The shake-up in higher education has alarmed some academics in Moscow, where rumours are spreading that Mr Tikhonov's reforms will lead to a three-tier system in which only the elite universities, such as Moscow State, St Petersburg State and Bauman Technical University, Moscow, will retain current funding levels.

One professor predicted that "higher education in Russia will consist of the top tier of old, classical universities with staff-student ratios at 1:5, a middle level of mostly regional or technical institutes with budgets reduced by 15 per cent and staffing ratios down to 1:8, and a bottom level of training colleges funded by poverty-stricken regional governments".

But education ministry officials insist that such rumours have little basis in reality. Restructuring Russia's unwieldy university system is essential, they say, if costly duplication and inefficiencies are to be scrapped.

Yuri Novikov, head of the education ministry's directorate of higher professional institutions, said: "Restructuring the university system is an evolutionary process, affecting only those institutions where change is needed. In the United States and Europe they have universities of 20,000 or more students. Now in Russia we are going to amalgamate institutions and enlarge them so there will be fewer small institutions dotted all over the place."

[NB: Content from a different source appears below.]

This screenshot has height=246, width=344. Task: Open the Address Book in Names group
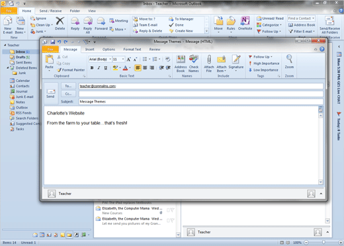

Top universities such as Moscow State were already multilayered institutions and would be unaffected, Mr Novikov said, as would specific institutes such as Moscow's famous music college or VGIK, the All-Russian State Film Institute.

The minister said that the benefits would outweigh disadvantages and insisted that no academic staff would lose their jobs and that natural wastage would take care of excess numbers of technical staff.

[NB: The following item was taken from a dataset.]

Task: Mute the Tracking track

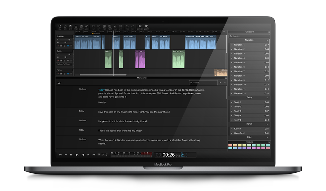Action: click(x=61, y=46)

The moves effectively strengthen the hand of regional university rectors, where restructuring will frequently mean larger institutions absorbing smaller, hitherto independent agricultural, technical or pedagogical colleges.

Dimitri Troubetskov, rector of Saratov State University, where integration with two local teacher training institutes is taking place, said that overall restructuring was a positive process, leading to better use of shared resources.

"The main task is to cancel duplication and make more productive use of staff and allow for the introduction of new courses."

The minister said: "The idea is not to reduce the numbers of higher education institutions as such, but to raise the level of education. If a pedagogical institute, for example, becomes part of an university structure, the level of teacher training will be raised."